» PERINTAH TUGAS:
Dari artikel tentang jatah menteri bagi NU di bawah ini, sebutkan semua organisasi dan partai yang disebut namanya.

### TEKS BACAAN

Jadi NU Itu Tidak Enak

Khusus untuk Pilpres ini, NU dan segenap jajarannya berdarah-darah menangkan Jokowi. Harusnya ada penghargaan nyata di sini.

Sabtu, 26 Oktober 2019 | 07:45 WIB
0
880
Jadi NU Itu Tidak Enak
Ilustrasi Nahdlatul Ulama (Foto: ala-nu.com)

Lho kok NU ndak dapat jatah menteri? Menteri agama saiki seko tentara. Kok iso?

Loh kan banyak yang NU d isana? Pak Mahfudz bahkan Wapres Kiyai Amin itukan orang NU. Masak masih kurang?

Gini ya. Kalau caranya gitu. Pak Jokowi juga NU. Pak Prabowo juga anggota Banser. Yang kita inginkan itu bendera NU berkibar bukan garam rasa NU di kabinet. Kita tidak bisa jawab ketika ditanya kenapa pak Muhajir yang Muhammadiyah itu jadi menteri. Sedang NU tidak ada. Jatah menteri agama harusnya jatuh ke NU.

Dan khusus untuk Pilpres ini, NU dan segenap jajarannya berdarah-darah menangkan Jokowi. Harusnya ada penghargaan nyata disini. Jangan kita cuma diberi peran seperti garam di masakan orang. Kita tidak punya kuasa untuk memprotes apakah garam itu kurang atau tidak.

Lah.. Sekali lagi..Kiyai Ma'ruf kan ada disana? Menteri PKB dan PPP juga.. Anak-anak NU ada di kabinet.

######
### BAHAN YANG DISEDIAKAN

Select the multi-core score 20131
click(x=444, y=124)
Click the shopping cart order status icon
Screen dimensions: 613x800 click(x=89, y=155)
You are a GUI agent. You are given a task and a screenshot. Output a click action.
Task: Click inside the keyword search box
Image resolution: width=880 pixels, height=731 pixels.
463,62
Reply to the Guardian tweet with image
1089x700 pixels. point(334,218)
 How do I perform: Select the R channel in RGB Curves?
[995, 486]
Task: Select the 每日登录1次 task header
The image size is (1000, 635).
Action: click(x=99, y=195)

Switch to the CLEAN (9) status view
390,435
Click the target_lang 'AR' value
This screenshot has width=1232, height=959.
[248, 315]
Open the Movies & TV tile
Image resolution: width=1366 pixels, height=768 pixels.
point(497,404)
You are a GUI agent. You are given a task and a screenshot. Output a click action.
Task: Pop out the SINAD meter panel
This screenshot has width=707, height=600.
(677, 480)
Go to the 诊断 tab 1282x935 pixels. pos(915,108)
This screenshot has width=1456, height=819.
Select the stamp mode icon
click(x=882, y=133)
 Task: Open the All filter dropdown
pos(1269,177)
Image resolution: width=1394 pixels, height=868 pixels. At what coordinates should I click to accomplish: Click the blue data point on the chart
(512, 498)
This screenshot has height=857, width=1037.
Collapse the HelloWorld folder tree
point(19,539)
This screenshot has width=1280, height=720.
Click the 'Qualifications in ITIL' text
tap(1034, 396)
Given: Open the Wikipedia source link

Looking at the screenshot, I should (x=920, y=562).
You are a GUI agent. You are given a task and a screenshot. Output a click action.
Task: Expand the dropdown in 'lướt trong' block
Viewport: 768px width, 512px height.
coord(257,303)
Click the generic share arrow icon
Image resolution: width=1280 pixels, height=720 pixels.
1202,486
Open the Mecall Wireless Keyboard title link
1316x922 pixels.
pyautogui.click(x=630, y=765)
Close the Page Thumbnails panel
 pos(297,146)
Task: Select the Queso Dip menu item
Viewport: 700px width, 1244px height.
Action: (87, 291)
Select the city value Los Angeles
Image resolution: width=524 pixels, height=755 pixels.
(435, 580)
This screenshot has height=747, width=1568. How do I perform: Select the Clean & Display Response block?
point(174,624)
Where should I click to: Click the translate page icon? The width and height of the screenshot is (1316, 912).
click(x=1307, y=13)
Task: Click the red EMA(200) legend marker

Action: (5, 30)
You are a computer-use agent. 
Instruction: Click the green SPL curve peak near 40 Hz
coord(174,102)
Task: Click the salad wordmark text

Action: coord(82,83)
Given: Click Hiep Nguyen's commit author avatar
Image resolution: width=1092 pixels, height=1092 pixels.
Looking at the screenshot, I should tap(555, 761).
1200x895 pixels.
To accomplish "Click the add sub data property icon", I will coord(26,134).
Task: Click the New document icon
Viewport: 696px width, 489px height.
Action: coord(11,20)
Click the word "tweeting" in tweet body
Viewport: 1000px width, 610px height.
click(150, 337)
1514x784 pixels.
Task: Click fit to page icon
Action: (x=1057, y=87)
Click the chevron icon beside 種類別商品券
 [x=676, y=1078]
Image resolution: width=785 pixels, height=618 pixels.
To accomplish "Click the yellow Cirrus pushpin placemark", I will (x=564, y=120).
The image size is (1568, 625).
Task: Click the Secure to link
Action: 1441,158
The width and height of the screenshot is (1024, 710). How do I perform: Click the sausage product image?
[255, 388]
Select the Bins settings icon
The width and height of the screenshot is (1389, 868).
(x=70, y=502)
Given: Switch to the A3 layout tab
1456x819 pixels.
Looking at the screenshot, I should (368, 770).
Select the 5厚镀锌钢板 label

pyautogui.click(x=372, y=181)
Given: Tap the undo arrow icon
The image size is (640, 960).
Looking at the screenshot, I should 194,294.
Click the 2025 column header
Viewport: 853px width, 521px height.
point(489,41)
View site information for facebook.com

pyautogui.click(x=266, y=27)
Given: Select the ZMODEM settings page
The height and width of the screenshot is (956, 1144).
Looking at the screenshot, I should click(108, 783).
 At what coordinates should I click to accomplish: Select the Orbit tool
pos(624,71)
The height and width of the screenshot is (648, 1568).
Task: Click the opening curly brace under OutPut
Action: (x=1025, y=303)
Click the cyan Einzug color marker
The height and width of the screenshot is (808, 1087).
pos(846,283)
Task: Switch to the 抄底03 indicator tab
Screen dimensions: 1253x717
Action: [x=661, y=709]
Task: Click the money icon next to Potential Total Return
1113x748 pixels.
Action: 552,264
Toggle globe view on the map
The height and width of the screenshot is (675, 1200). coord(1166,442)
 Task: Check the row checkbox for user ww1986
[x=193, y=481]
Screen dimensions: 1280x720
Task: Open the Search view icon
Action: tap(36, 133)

######

» JAWABAN SOAL:
- NU (Nahdlatul Ulama)
- Banser
- Muhammadiyah
- PKB
- PPP